### Work to complete
Copy the entries exactly. Leave out any pictures.

### Source records
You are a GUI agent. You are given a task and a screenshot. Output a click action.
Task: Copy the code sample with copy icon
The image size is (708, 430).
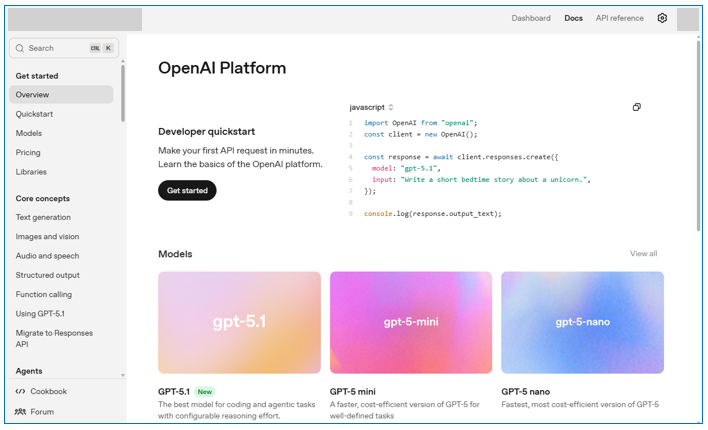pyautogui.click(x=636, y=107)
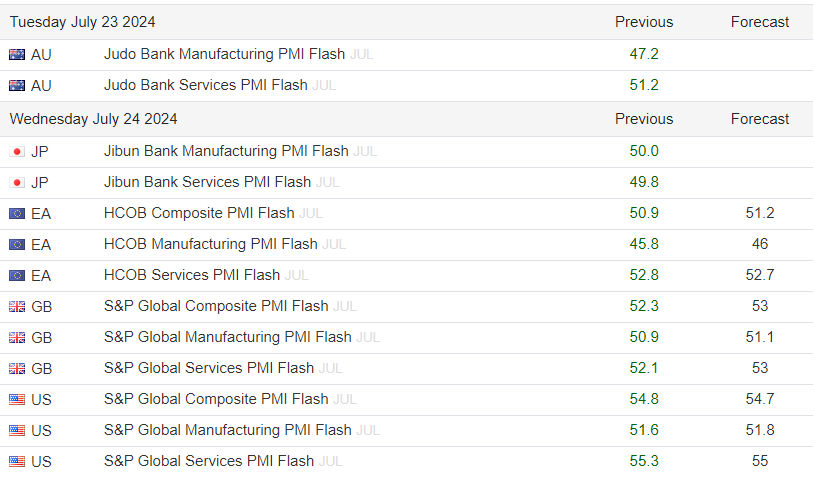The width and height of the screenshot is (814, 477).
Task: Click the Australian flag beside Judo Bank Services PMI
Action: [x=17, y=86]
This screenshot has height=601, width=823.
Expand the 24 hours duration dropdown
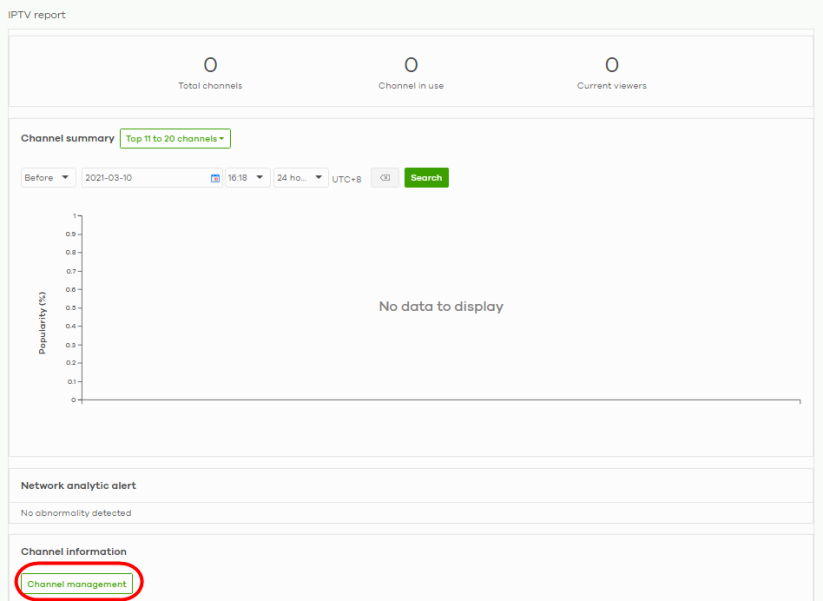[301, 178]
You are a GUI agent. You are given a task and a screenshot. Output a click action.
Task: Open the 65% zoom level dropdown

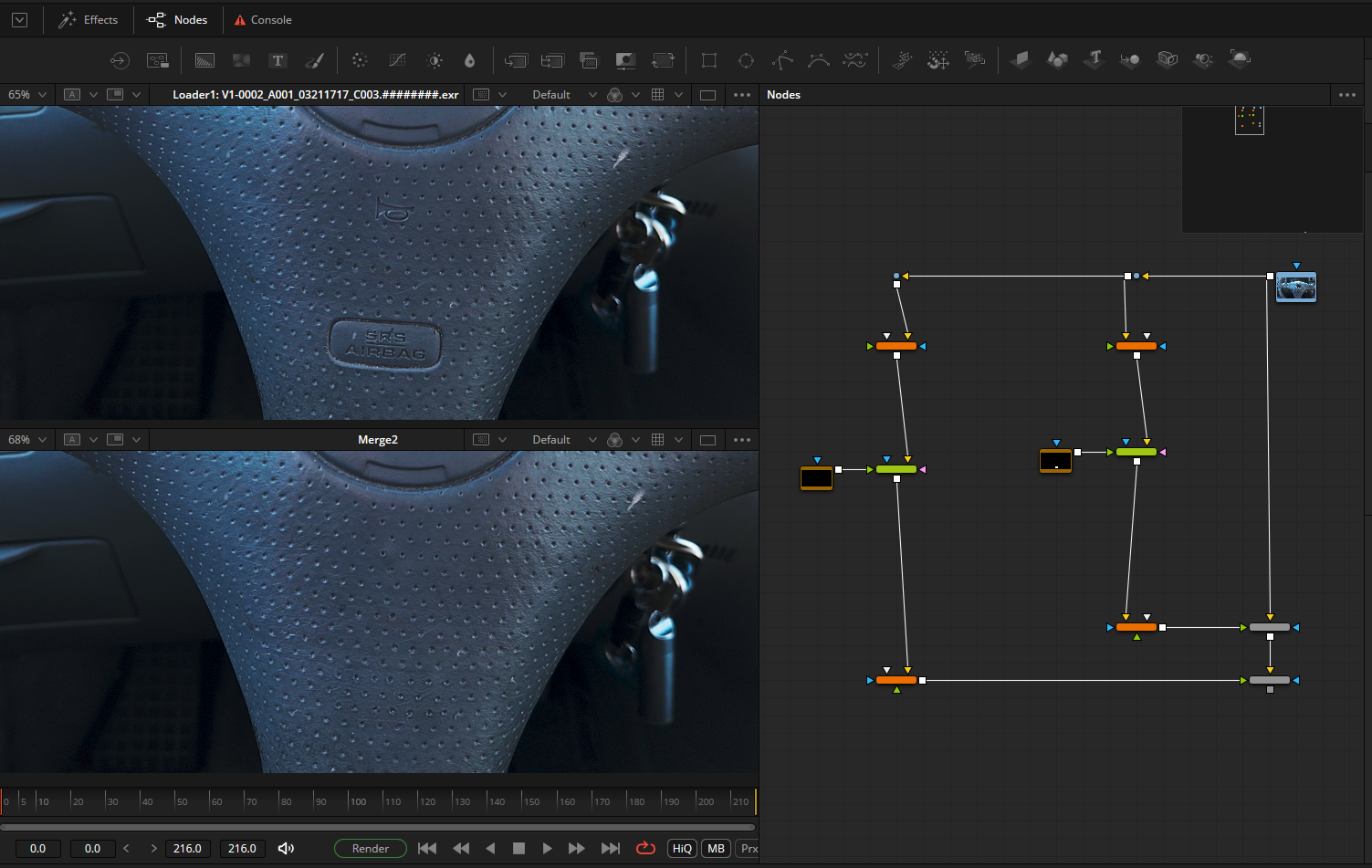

### Worked solution
You are a GUI agent. You are given a task and a screenshot. Output a click action.
Task: Copy the code sample with copy icon
The image size is (708, 430).
pyautogui.click(x=636, y=107)
The width and height of the screenshot is (814, 477).
Task: Click the Australian flag beside Judo Bank Services PMI
Action: [x=17, y=86]
This screenshot has height=601, width=823.
Expand the 24 hours duration dropdown
[301, 178]
You are a GUI agent. You are given a task and a screenshot. Output a click action.
Task: Open the 65% zoom level dropdown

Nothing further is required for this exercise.